第11話 大草原で想い馳せる
私はこの広大な草原に目を奪われた。どこまでも続く青空に心地よい風が木々や草をさらっていゆく……、しかも。カラム様がおっしゃってた珍しい薬草からスチュワード王国にはなかった薬草が今目の前にある。
『クロエ嬢は本当に薬草がお好きなのね。わたくしの薬草知識でこんなに喜んでくれた方は今までいなかったわ』
……幼い時、王宮の出入りが可能だった頃。カラム様が優しい表情で私にそう言ったのを今でも覚えてる。薬草のお陰でカラム様やアル様と交流できたことは今でも忘れないほど、あの方々は私にとって命の恩人だったから。
ふと笑みがこぼれると不思議そうな顔をしたゼファーが私に声をかけた。
「…クロエは楽しそうだな」
またさっきと似たような表情をするゼファーに胸が苦しくなるが、笑顔で私は尋ねた。
「ゼファーは楽しくありませんの?」
私の問いにゼファーは頷いた。……私だけ楽しいのかしら、それはそうよ。薬草なんて薬師や医師が詳しいもの…。その後ゼファーはなぜ楽しくないかを口にした。
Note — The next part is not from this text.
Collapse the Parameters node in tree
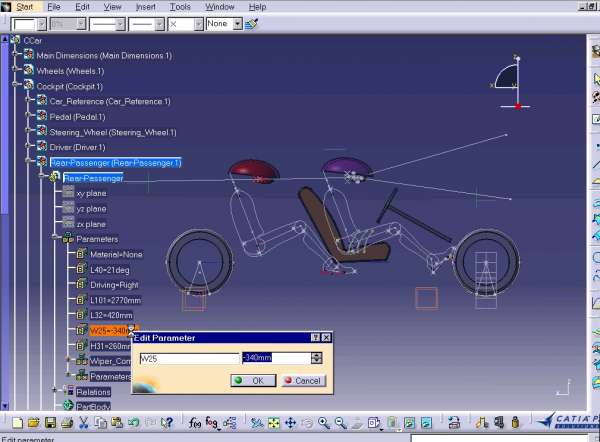Image resolution: width=600 pixels, height=442 pixels. (x=53, y=239)
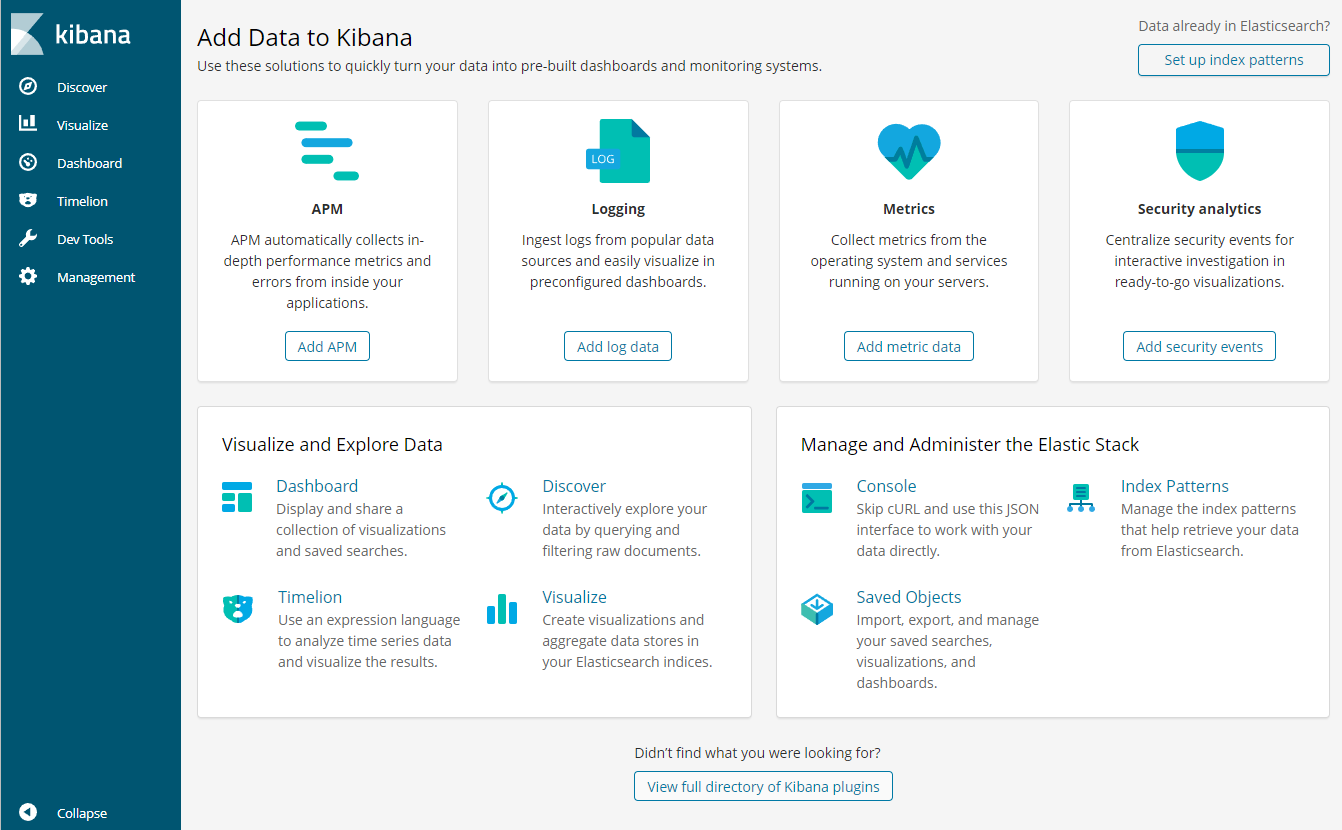Screen dimensions: 1342x830
Task: Click Set up index patterns button
Action: tap(1234, 60)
「俺はどんなに強くても薬草の知識だけは一切ないんだ。初依頼の時も取らなかったし今も取ったことがない、クロエと出会うまでは一人で冒険者をしてたからな」
笑顔で言うゼファーだけどその姿は強いのに、どこか淋しそうだった。なぜ一人で冒険者をしてたのか…喉元までその問いかけが出そうになるがグッ─と堪え笑顔でゼファーに言う。
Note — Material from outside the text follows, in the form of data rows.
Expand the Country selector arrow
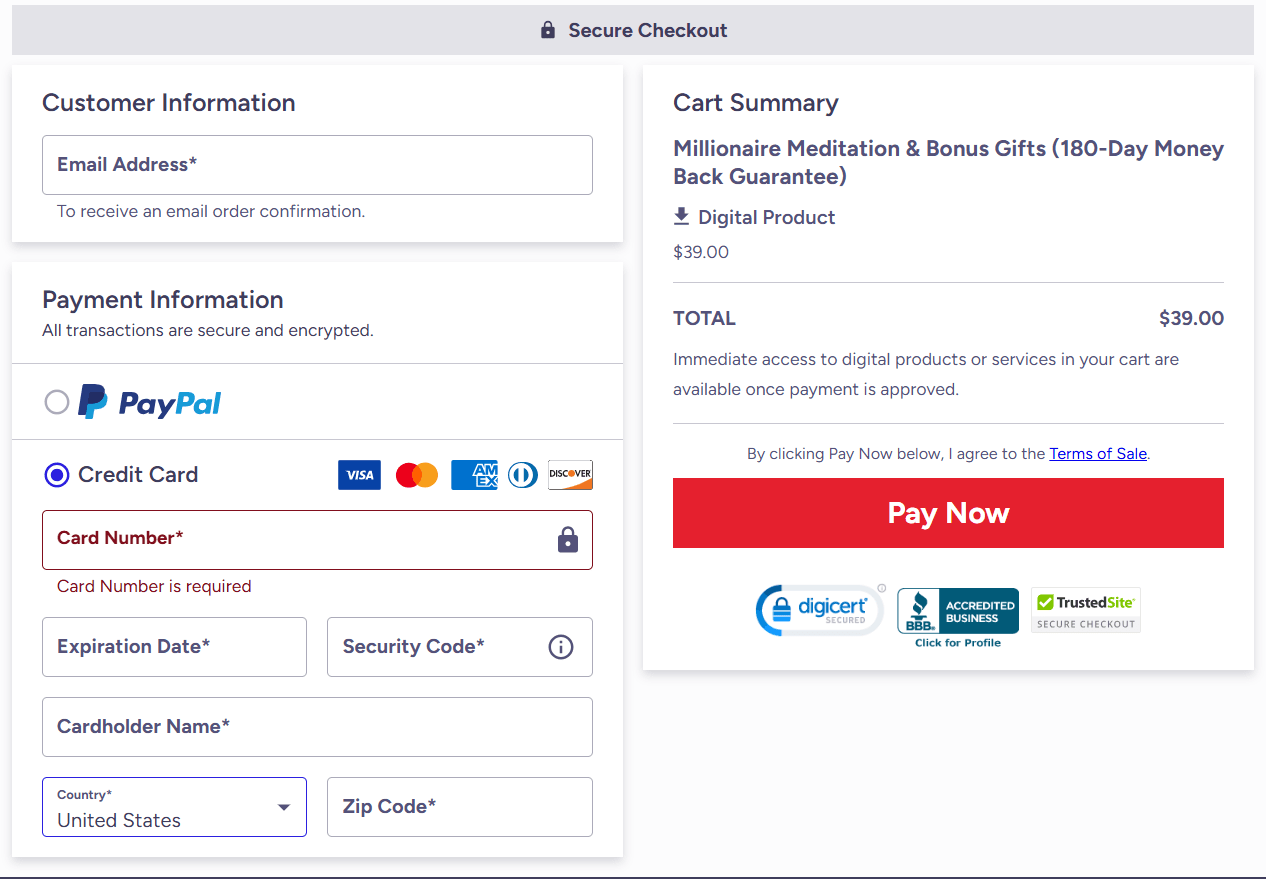 point(283,807)

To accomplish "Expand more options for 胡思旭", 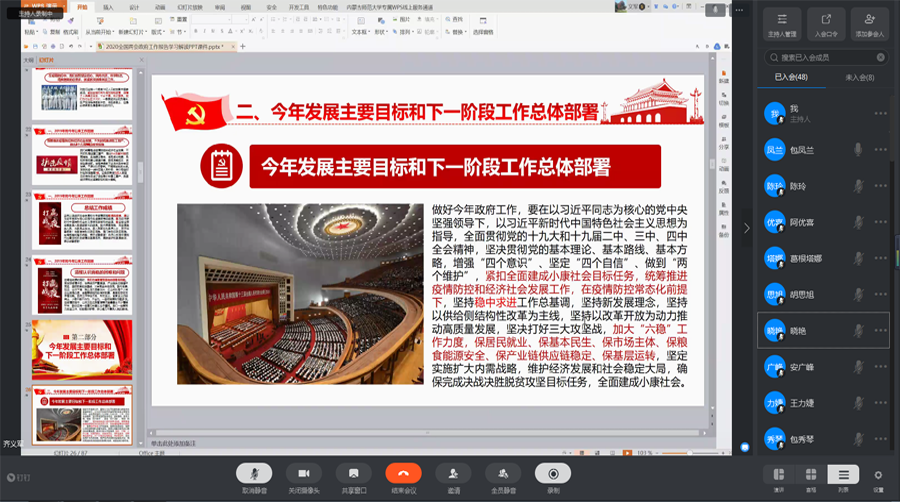I will [x=880, y=295].
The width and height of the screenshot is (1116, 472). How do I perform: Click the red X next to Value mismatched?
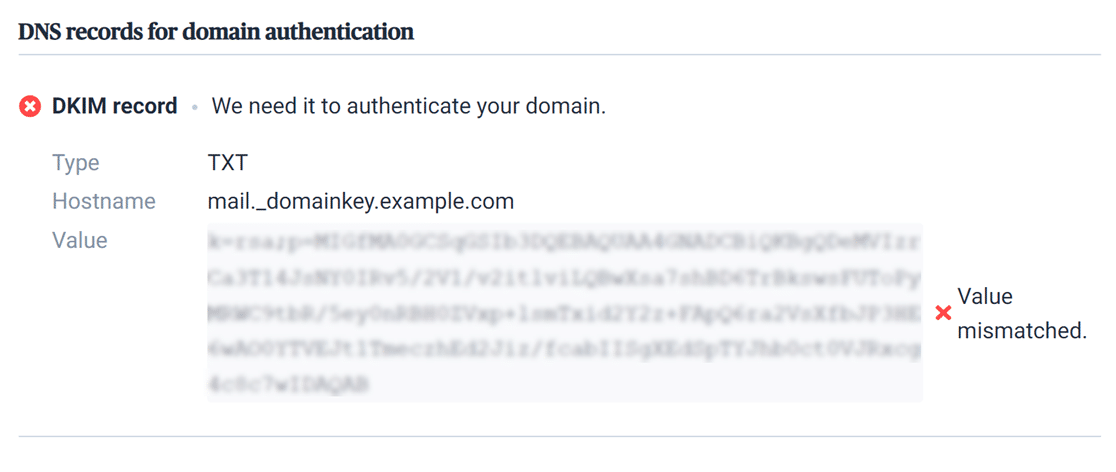pyautogui.click(x=943, y=313)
「なら私がゼファーに依頼用の薬草と、依頼ではない薬草を教えますわ」
……カラム様が幼い時の私にしてくれたように、薬草の知識はあって損はないですもの。優しく笑うとゼファーもさっきの笑顔とは裏腹に心から笑う笑顔で頷いてくれた。
★★★★★★
「これが依頼用の薬草、ミレーナ草とレジーナ草ですわ。この薬草の効能はかゆみを止めたり、傷口を塞いだりする効果がありますの。……向こうの木々の近くで生えている薬草はララ草といって風邪の特効薬とも言われてるのですよ」
私は順に説明しながら言うと、ゼファーは物覚えがいいらしく頷きながらも新鮮な瞳をしており、とても楽しそうだった。
「他にもこの草原には私がいた国ではない珍しい薬草も沢山ありますの、もしまた時間がありましたら一緒に薬草探ししませんか?」
その問いかけにゼファーは目を見開きながらもどこか嬉しそうな表情をし、笑顔で頷いた。その後ゼファーは草原に寝転び、座っている私をみながら問いかけた。
「クロエはさ。なんで薬草の知識があるんだ?」
真剣な表情で言うゼファーに私はカラム様やアル様を思い浮かべながら伏し目がちな瞳で答える。
「……幼い時、私の命の恩人方が薬草の知識を私に授けてくださったのです。その当時の私はどれにも希望も楽しさも見いだせなかったので、とても新鮮で夢中になって聞いてましたの。…ですが、私が十二の時にその方々は多忙になってしまい滅多に会えなくなってしまいましたの」
……今でも覚えてる。頼れる人がいなくなった時私は知識はあっても無力だったこと、その時にシルが義弟になったこと、大事な弟のために魔法や剣を独学で学び始めたこと、あのクソ親父やバカ王子の元から開放されたかったこと、全てがそこから始まった。だけど、アル様やカラム様と出会えたことは私にとって一生忘れられない出来事だった。
その時だった───
頭に手が乗る感覚がし、振り向けばゼファーが苦しそうな表情で私をじっ─と見て私に告げた。
「……よく耐えたな。」
……あー、なぜだろう。ゼファーの言葉はすごく暖かくなり、同時に胸が苦しくなる。泣きそうになる、生きててよかったって思える。そう思うのはなぜなのだろう…。
目頭が熱くなるのが分かるがグッ─と堪え、笑顔でゼファーに言う。
「……ありがとうございます。そろそろ行かないと日が暮れますのでギルドへ向かいましょう」
私が立ち上がるとゼファーも立ち上がり二人並んでギルドへと向かった。